I’ve just come back from a week skiing and when it comes to snow, the French (or anyone who lives with the white stuff on the ground for about four months of the year) can definitely teach us a thing or two.
It’s a simple solution. They just shrug their shoulders and get on with it. If they can’t go anywhere, they stay in and crack open a bottle or two.
Take, for instance, the day we were all supposed to be going tobogganing. Not just any old tobogganing but down a 6km run.
We’d been gearing up for it all week, so you can imagine how disappointed we were when the snow arrived and just kept falling. Visibility was down to just a few metres and they cancelled the trip.
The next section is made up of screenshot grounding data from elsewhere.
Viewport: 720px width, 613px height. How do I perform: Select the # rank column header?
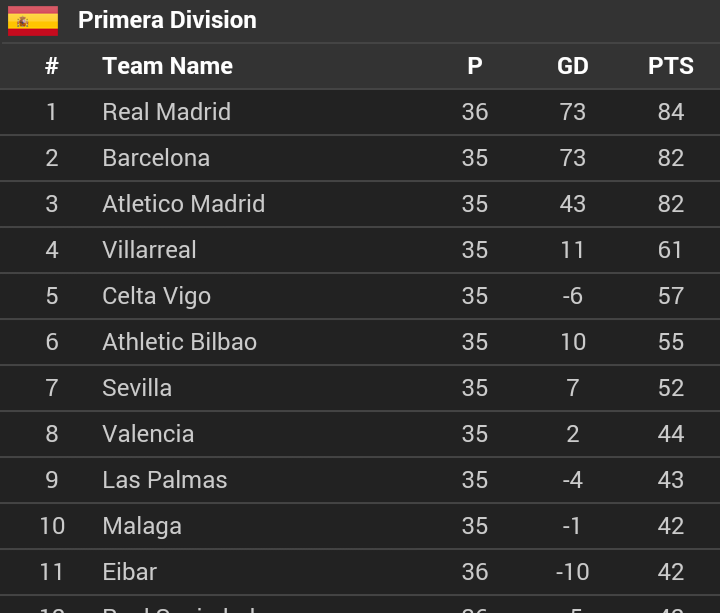point(52,66)
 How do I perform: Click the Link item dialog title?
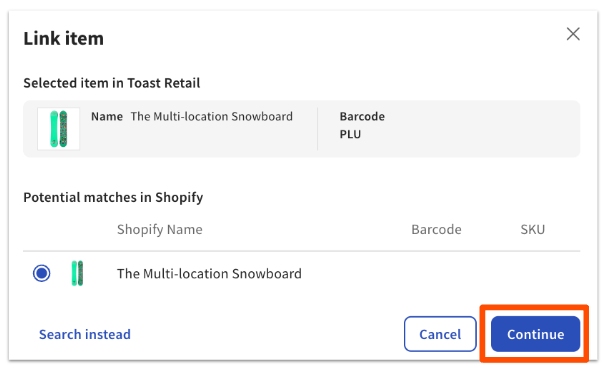64,38
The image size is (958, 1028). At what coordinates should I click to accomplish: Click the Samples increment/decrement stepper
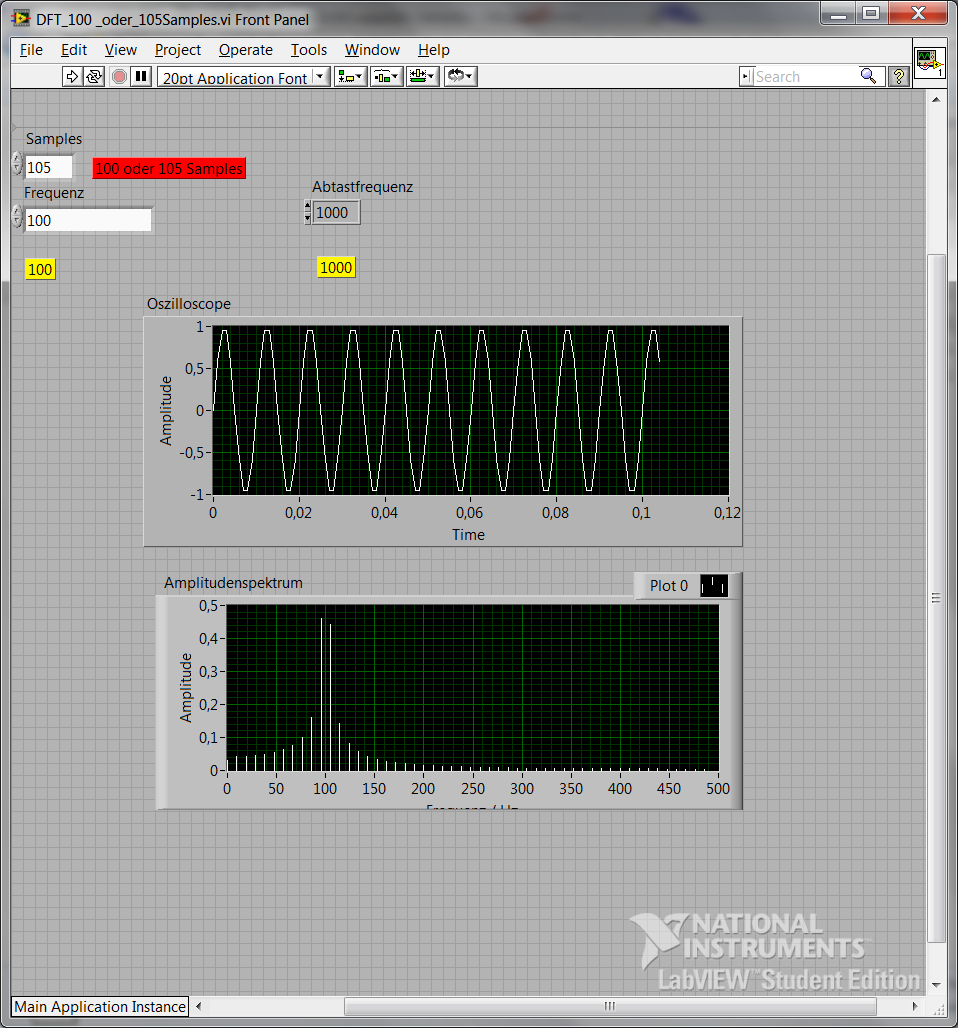tap(17, 165)
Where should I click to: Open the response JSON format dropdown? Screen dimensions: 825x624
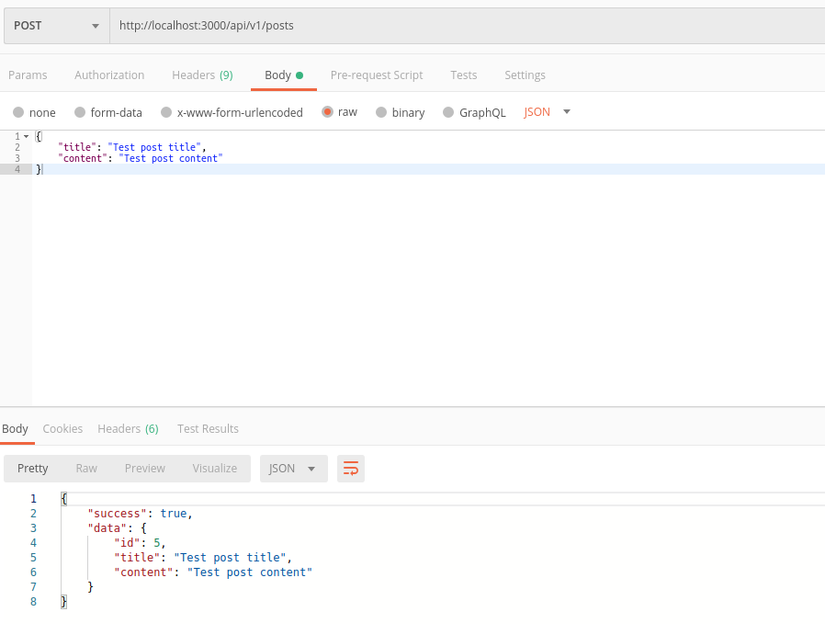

“No probleme!” declared the hotel staff. We had been promised tobogganing and that’s what we were going to get. They then spent the next half an hour gathering all the soft furnishings they could lay their hands on to build a giant cushion at the foot of the lobby stairs. They covered the stairs and cushions with a giant tarpaulin and then started shovelling snow from outside.
After much whacking down with a shovel, the run was complete and so we spent the next half an hour watching one person after another shoot down the staircase on a sledge.
Now, if I’m honest, it probably wasn’t the safest thing in the world to do (particularly for the man who tried to come down standing up) and I really wouldn’t recommend that you try it at home, but there were no broken bones, just a few dented egos and plenty of laughs.
So at the very least, I’ve got my own toboggan ready and I’ll be challenging the neighbours to a race down the nearby hill.